WORK TO COMPLETE
Return each row below that contains the string "text", copied in full. Case counts, so a row matches only if the string appears with the same capitalization.

--- START ---

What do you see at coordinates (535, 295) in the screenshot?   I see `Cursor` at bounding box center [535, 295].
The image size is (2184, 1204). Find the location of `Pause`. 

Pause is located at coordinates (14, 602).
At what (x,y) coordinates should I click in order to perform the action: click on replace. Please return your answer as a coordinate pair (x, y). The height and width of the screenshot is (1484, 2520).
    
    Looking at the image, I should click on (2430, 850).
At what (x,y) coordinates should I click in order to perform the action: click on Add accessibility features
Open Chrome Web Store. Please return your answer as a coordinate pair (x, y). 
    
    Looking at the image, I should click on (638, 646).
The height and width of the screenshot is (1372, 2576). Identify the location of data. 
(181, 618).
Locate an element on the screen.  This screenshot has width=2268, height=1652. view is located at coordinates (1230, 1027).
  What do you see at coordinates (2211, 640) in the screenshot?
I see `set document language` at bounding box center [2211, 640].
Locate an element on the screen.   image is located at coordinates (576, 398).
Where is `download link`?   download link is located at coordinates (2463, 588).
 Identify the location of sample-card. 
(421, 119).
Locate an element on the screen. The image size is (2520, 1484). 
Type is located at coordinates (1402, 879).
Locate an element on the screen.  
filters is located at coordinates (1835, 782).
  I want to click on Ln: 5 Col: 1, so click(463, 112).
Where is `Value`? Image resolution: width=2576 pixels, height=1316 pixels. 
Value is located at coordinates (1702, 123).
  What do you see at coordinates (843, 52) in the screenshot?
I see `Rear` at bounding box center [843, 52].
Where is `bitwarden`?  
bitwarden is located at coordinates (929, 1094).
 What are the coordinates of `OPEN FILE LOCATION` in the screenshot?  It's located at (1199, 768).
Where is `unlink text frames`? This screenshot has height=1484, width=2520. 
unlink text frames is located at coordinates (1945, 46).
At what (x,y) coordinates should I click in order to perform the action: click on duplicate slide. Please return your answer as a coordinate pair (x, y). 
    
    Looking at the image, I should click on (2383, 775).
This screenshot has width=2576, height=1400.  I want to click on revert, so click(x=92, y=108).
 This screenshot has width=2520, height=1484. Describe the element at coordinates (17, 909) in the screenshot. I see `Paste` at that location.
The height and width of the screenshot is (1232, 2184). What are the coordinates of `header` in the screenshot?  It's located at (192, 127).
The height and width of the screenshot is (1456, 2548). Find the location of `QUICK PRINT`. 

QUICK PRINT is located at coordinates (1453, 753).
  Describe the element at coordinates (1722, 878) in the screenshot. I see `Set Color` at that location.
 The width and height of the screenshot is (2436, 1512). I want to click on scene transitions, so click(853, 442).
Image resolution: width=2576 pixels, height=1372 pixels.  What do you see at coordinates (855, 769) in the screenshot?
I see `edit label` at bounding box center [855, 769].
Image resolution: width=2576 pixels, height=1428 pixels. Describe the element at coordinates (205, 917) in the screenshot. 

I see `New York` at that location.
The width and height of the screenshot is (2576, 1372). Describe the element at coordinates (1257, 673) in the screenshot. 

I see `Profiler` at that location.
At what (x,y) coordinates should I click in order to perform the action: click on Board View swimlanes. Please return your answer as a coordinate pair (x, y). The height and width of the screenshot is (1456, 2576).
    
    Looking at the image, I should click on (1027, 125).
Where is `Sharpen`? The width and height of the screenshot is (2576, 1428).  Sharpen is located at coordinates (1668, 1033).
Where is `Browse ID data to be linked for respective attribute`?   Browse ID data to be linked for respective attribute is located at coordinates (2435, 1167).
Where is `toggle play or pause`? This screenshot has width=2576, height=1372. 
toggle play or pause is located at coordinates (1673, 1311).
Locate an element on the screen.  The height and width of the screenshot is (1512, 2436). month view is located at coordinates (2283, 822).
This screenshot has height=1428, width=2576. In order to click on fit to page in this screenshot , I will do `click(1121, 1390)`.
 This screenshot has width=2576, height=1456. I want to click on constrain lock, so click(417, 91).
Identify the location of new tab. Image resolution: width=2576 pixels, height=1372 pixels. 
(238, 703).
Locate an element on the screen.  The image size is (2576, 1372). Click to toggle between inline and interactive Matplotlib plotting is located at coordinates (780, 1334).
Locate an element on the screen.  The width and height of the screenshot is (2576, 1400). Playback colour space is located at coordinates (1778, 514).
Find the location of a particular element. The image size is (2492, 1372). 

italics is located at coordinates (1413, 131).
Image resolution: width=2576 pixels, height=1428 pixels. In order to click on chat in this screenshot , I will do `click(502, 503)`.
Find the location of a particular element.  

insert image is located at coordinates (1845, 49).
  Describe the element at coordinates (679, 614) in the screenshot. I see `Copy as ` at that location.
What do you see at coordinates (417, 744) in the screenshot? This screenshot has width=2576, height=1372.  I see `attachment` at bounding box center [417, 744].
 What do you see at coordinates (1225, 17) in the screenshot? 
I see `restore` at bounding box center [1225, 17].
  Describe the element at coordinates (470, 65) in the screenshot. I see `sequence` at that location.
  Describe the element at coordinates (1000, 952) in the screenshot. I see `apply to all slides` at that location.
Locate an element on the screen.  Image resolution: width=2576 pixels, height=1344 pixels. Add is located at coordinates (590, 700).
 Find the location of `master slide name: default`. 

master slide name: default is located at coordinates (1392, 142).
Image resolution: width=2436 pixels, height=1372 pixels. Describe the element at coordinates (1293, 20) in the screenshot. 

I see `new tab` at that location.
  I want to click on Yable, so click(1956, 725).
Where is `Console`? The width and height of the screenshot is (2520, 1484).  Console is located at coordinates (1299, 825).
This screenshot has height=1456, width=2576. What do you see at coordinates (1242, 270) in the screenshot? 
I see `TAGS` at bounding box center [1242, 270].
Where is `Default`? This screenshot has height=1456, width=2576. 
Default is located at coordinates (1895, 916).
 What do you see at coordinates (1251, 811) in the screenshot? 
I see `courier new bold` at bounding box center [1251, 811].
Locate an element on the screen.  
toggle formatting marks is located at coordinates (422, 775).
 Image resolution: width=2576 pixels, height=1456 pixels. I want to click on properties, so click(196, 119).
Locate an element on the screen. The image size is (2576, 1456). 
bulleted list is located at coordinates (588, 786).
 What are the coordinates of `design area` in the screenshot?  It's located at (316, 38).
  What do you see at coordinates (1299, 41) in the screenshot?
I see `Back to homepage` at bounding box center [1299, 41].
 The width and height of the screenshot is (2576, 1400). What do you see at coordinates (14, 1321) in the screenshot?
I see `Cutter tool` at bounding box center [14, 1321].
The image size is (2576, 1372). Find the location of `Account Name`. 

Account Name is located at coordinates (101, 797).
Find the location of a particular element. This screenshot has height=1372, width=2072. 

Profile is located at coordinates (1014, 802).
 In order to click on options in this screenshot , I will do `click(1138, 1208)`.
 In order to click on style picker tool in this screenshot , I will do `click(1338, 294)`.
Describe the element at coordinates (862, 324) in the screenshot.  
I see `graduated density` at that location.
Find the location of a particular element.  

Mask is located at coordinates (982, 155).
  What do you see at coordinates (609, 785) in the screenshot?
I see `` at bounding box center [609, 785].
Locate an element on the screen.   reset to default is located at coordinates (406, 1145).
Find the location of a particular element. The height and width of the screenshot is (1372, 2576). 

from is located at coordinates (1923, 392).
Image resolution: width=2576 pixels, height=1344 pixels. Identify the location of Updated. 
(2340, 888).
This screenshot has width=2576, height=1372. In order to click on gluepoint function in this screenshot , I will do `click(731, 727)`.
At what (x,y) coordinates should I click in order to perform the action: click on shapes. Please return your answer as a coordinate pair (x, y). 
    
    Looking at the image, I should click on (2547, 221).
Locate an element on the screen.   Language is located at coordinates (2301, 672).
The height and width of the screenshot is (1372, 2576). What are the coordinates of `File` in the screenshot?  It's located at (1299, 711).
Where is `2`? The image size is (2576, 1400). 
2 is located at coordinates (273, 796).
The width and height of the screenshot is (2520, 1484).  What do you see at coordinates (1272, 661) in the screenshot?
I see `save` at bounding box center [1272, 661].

--- END ---

SOLVED PROBLEM
Where is `unlink text frames`? This screenshot has height=1484, width=2520. 
unlink text frames is located at coordinates (1945, 46).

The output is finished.